この言葉を本人が起きている時に云えたら、どんなに楽だろう。
遠回しに伝えても、Aちゃんには届いてくれないのだ。

だが、前なら軽率に云えていた筈の言葉が、Aちゃんに伝えると思うと喉に詰まって出てこない。

確かにAちゃんの云う通り、口説き文句を放つのは慣れている。
くっ付いたり、手を繋いだり、そういう事も含めて。

だがAちゃんを相手にすると、どうも調子を崩されて上手くいかないのだ。

『好き』のような単純明快で真っ直ぐな言葉を伝える事が、こんなにも成し難いのだという事は、きっとAちゃんが居なければ知ることの無かった事実だろう。

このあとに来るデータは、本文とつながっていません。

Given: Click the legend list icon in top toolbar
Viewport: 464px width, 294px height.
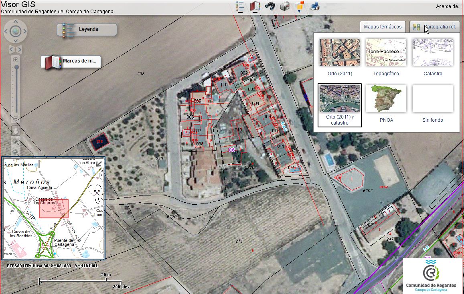Looking at the screenshot, I should pos(240,6).
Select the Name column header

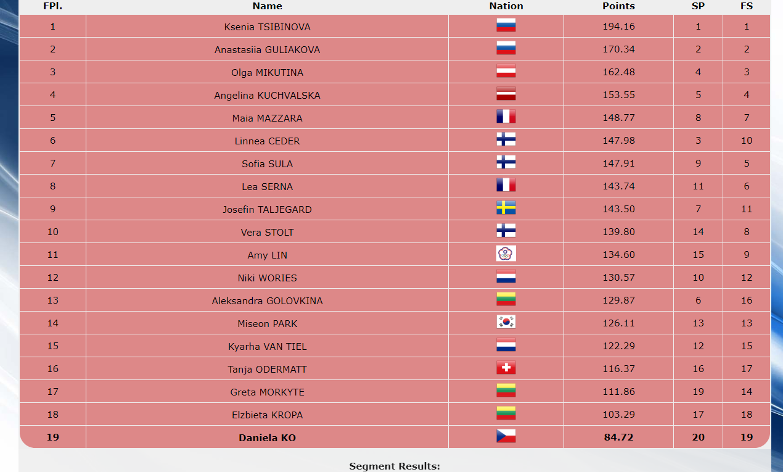tap(268, 6)
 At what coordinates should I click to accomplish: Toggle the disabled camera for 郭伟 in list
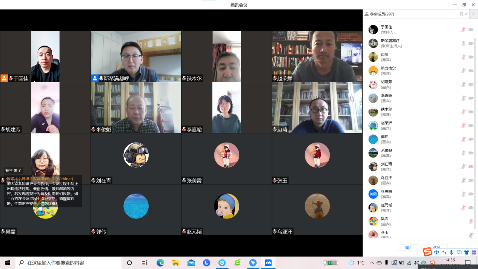(471, 139)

好きだと軽々しく云えないのが、もどかしいのが恋だと云うのなら、厄介極まりない話だ。
一番伝えたい人に限って、大事な事を伝えられないのだから。

まぁ、今はまだ上司と大事な後輩という関係に甘んじていよう。
だけど、もし他の人間にAちゃんが奪われそうな時は——

「ふふっ、おやすみ」

私は安心しきっているのだと分かる無防備な寝顔を眺めて、起こさないようにそっと喉にキスを落とす。
喉へのキスの意味は『支配欲』だったか。

自分のものにしたい、誰にも渡したくない、そういう意味としてはピッタリじゃないか。

——安心して眠っているところ悪いけど、Aちゃんからすれば私は警戒するべき存在なのだよ。気付かれていないのは好都合だけど。

「悪いね」

少しの優越感を感じながら、眠った儘起きる気配のないAちゃんを姫抱きにして、探偵社への道を急いだ。

┄┄┄┄(視点戻ります)

街の輝きと相反するように暗い路地裏で、壁を背にじっと息を潜める。
少し顔を出すと、誰かと交渉している夜帳が居た。

その光景が目に映った瞬間、私はこれが夢だと確信する。
何故なら、この光景は太宰さんに川から拾い上げられる前日に見た光景だからだ。

監視カメラのハッキングによって、夜帳の居場所を確認した私は、相手側の計画を知る為に夜帳を逆に追跡する事にしたのだった。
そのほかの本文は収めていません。